Sometimes art imitates life. “I know it was you, Fredo. You broke my heart. You broke my heart!” So said Michael Corleone to his older brother just after gripping his face and delivering a kiss of death. The infamous scene was based on the real life events of January 1, 1959. The occasion? A New Year’s celebration in downtown Havana and the moment in history when Fidel Castro overthrew the dictatorship of Fulgencio Bautista. The chillingly memorable scene from the 1974 classic Godfather II foretells the retribution for Fredo Corleone’s ultimate deceit.
At other points in time, life imitates art. So it was with an inaugural speech on February 2, 1999, some 40 years after Bautista fled Castro and Cuba, when Venezuelan President Huge Chavez betrayed his predecessor, Rafael Caldera. Caldera had granted Chavez amnesty and released him from prison in March 1994 following Chavez’s incarceration stemming from a failed 1992 coup attempt sanctioned by none other than Fidel Castro himself.
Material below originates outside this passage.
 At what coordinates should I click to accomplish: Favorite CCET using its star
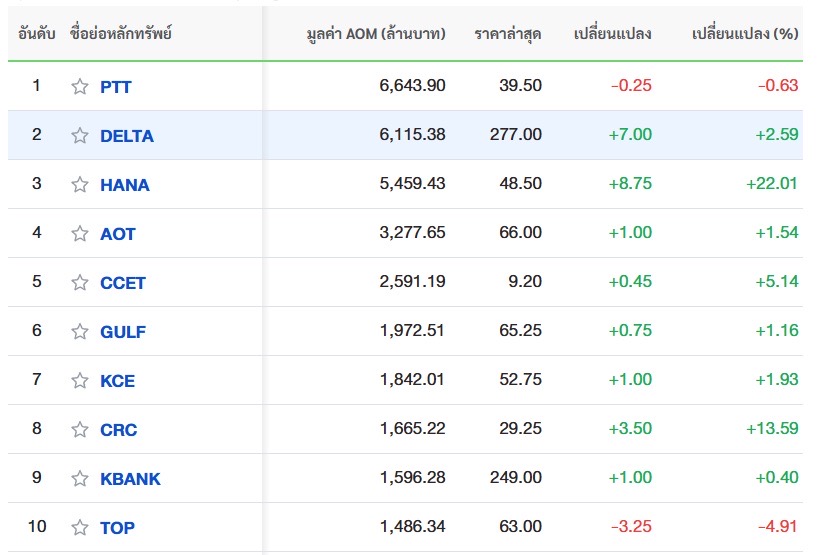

Now it was the traitor doing the kissing.
It is fitting that Caldera, who died in December 2009, did not live to see the Venezuela of today, a sad failed state reflective of the very man he helped bring to power. After all, Caldera had publically defended the unsuccessful coup attempt. In his words, “We cannot ask people with hunger to immolate themselves for a democracy that has not been able to give them enough to eat.” Those words, spoken February 4, 1992, would help to elect Caldera to a second term as Venezuela’s president in 1994. It had been 20 since the end of his first presidential term.
Today Venezuelan children are dying of hunger. Premature babies perish as electrical outages snuff the incubators critical to their survival. Those wracked with disease cannot receive the treatment they must have to battle their ailments; diabetics and cancer patients die unnecessarily every day. In the worst cases, as has been documented by numerous media outlets, hospitals have become menaces in and of themselves with operating theatres unfit for use. Patients die in pools of their own blood.
Such is the inconceivable reality of the politically-divided, drought-ridden country that rests upon the world’s largest oil and iron ore reserves. How has Venezuela spiraled so far out of control in the wake of the commodities supercycle that built modern-day China, one that filled the coffers of resource-rich exporters worldwide?